Morgan Stanley (MS - Analyst Report) is scheduled to announce third-quarter 2016 results on Oct 19, before the opening bell.
Last quarter, Morgan Stanley outpaced the Zacks Consensus Estimate, driven by an increase in net interest income, higher advisory fees and a fall in operating expenses. However, a slump in trading income remained an undermining factor.
The earnings beat translated into improved share price movement. For the three-month period ended Sep 30, Morgan Stanley stock was up over 23%. This indicates that the company’s business activities were cheered by the investors.
Further, Morgan Stanley has a decent surprise history, as evident from the chart below:
Factors at Play
Will Morgan Stanley be able to maintain its earnings streak this quarter driven by improvement in trading scenario? Or will the company succumb to the challenging operating environment?
Let’s dig in to the factors likely to influence Morgan Stanley’s Q3 earnings.
Trading Income Set to Rebound: Given the Brexit-driven volatility and continued investments to technologically upgrade its systems, Morgan Stanley should witness an overall improvement in trading income. Notably, client activity is likely to be higher for fixed income, while equities trading should continue to be dismal.

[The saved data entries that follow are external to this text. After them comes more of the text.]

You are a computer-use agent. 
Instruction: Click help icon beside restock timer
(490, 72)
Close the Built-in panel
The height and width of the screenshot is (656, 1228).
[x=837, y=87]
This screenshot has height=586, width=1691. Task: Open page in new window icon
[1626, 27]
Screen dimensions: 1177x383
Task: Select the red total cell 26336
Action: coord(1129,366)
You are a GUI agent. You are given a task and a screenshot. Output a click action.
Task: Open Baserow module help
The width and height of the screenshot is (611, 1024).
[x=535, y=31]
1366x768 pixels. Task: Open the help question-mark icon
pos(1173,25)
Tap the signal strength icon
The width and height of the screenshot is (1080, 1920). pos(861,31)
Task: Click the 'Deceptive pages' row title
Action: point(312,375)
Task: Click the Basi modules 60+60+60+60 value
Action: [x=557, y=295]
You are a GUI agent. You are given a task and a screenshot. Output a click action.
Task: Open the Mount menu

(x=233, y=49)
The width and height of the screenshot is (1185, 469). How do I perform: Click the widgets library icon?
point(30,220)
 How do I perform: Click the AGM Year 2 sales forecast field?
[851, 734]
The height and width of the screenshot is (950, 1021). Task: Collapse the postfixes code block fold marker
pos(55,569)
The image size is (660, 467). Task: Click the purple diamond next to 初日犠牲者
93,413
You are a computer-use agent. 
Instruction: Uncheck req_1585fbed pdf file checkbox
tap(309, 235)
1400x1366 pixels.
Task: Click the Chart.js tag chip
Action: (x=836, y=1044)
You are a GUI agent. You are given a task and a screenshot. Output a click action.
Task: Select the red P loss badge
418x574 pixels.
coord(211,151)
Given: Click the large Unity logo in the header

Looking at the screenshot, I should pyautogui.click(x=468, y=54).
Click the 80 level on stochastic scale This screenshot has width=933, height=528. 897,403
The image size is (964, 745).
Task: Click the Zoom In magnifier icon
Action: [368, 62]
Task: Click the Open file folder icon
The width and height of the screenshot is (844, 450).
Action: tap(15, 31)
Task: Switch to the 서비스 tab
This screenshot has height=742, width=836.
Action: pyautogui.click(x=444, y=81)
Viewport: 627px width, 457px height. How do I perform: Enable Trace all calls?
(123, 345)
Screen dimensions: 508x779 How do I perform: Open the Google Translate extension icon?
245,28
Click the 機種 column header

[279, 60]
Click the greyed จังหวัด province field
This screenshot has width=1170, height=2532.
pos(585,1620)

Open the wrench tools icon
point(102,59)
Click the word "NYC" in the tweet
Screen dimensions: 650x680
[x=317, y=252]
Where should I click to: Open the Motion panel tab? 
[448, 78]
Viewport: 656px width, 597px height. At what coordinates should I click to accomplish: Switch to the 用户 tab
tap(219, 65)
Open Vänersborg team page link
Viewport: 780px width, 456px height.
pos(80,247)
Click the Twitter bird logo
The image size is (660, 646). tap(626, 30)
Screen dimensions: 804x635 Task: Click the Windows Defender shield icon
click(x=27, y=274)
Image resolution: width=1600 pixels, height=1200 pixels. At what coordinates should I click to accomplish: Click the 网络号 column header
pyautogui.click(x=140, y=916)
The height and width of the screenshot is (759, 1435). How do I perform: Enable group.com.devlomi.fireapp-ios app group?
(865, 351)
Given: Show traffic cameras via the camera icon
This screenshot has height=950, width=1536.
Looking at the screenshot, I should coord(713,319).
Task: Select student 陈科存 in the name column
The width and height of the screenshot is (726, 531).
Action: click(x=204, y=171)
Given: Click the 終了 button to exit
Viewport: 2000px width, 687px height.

Debt Underwriting Fees to Improve: Per the data compiled by Thomson Reuters, bond market activities totaled $1.66 trillion during the third quarter, a rise of 41% year over year. Also, the data expects a 37% year-over-year improvement in debt underwriting fees for the entire industry.
Given such an encouraging scenario, Morgan Stanley’s debt underwriting fees are likely to surge 37% from the prior-year quarter to $334.2 million, according to the Thomson Reuters data.
Net Interest Income Growth to Continue: Despite a low interest rate environment, which continues to hamper interest income growth, a pickup in consumer and commercial loan demand will drive Morgan Stanley’s net interest income. Further, it will be supported by efficient deposit deployment.
Efficient Expenses Management: Morgan Stanley has launched a company-wide initiative called Project Streamline. This will enable the company to lower expenses and improve operating efficiency. Hence, the company should benefit from this initiative in the quarter under review.
Dismal Equity Underwriting Fees: Per the data compiled by Thomson Reuters, equity capital markets activity totaled $165.5 billion during the third quarter, up 24% year over year. Also, the data expects a 3% year-over-year rise in equity underwriting fees for the entire industry.
However, Morgan Stanley’s equity underwriting fees are likely to fall 10% from the prior-year quarter to $220.7 million, according to the Thomson Reuters data, despite such an encouraging backdrop.
Slump in Advisory Fee Revenue: According to the Thomson Reuters data, concerns over regulatory and tax risks, along with apprehension about overpaying brought a 26% plunge in global M&As deal value during the third quarter.
Moreover, the data shows that M&A advisory fees totaled $6 billion during the quarter, a fall of 14% year over year. Morgan Stanley is projected to earn roughly $429 million as advisory fees in the quarter, indicating a drop of 22% from the prior-year quarter.
Now, let’s check what our quantitative model predicts. Our quantitative model does not conclusively predict the earnings beat. Here is what it indicates:
Morgan Stanley doesn’t have the right combination of two main factors – positive Earnings ESP and a Zacks Rank #3 (Hold) or better – for this to happen.
Zacks ESP: The Earnings ESP for Morgan Stanley is 0.00%. This is because both the Most Accurate estimate and the Zacks Consensus Estimate stand at 64 cents.
Zacks Rank: Morgan Stanley carries a Zacks Rank #3. Though this increases predictive power, we need to have positive earnings ESP to be confident of an earning beat.
Notably, the estimate of 64 cents per share for the upcoming release indicates a year-over-year growth of about 89.1%.
Stocks Worth a Look
Here are a few finance stocks you may want to consider as they have the right combination of elements to post an earnings beat this quarter, according to our model.
BlackRock, Inc. (BLK - Analyst Report) is scheduled to report results on Oct 18. The company has an Earnings ESP of +0.20% and carries a Zacks Rank #2 (Buy). You can see the complete list of today’s Zacks #1 Rank (Strong Buy) stocks here.
State Street Corporation (STT - Analyst Report) has an Earnings ESP of +0.80% and a Zacks Rank #2. It is scheduled to announce results on Oct 26.
Raymond James Financial, Inc. (RJF - Analyst Report) has an Earnings ESP of +2.04% and carries a Zacks Rank #2. The company is slated to release results on Oct 26.